In der prächtigen Sommernacht!

s  s    H      s  s   H     s     H

  • Hier wird erstmals vorne gewissermaßen Anlauf genommen – passt zum Inhalt. Und „Sommernacht“ wird auch passend durch eine Pause betont.

Man kann das Gedicht übrigens auch entsprechend auffüllen.
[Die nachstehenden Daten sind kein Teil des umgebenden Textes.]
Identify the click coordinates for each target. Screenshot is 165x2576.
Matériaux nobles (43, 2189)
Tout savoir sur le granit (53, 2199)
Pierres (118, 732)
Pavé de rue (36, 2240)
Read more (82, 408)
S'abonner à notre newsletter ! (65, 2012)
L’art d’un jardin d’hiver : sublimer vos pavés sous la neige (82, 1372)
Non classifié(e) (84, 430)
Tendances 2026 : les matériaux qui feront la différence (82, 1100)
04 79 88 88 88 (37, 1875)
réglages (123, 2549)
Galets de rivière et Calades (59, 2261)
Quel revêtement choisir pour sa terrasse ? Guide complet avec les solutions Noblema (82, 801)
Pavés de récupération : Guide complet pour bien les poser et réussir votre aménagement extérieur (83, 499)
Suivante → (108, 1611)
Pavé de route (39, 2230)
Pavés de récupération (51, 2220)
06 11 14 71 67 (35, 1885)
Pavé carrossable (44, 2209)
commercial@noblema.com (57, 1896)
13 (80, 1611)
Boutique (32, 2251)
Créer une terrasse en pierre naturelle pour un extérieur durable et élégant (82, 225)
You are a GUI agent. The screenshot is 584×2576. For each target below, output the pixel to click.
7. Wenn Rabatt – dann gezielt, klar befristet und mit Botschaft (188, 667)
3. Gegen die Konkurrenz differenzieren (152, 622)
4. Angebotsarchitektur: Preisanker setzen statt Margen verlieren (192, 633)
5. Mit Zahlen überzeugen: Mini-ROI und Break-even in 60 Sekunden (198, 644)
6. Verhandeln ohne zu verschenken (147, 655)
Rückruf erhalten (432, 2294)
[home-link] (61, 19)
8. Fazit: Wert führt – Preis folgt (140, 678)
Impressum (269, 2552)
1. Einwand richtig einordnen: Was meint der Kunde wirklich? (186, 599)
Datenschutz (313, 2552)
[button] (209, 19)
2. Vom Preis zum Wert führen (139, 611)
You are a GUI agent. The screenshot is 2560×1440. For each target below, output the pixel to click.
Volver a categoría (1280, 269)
Es schienen so golden die Sterne,

Am Fenster ich einsam (da) stand

Und hörte aus weiter(er) Ferne

Ein Posthorn im stille(re)n Land.

Das Herz mir im Leib(e) entbrennte,

Da hab’ ich mir heimlich gedacht:

Ach wer da mitreisen (wohl) könnte

In d(ies)er (so)prächtigen Nacht!

Das dient zwar nicht der Schönheit des Gedichtes, macht aber die Rhythmus-Situation deutlich.


Es wäre jetzt eine reizvolle Aufgabe, diesen Ansatz auch für den Rest des Gedichtes durchzuprüfen.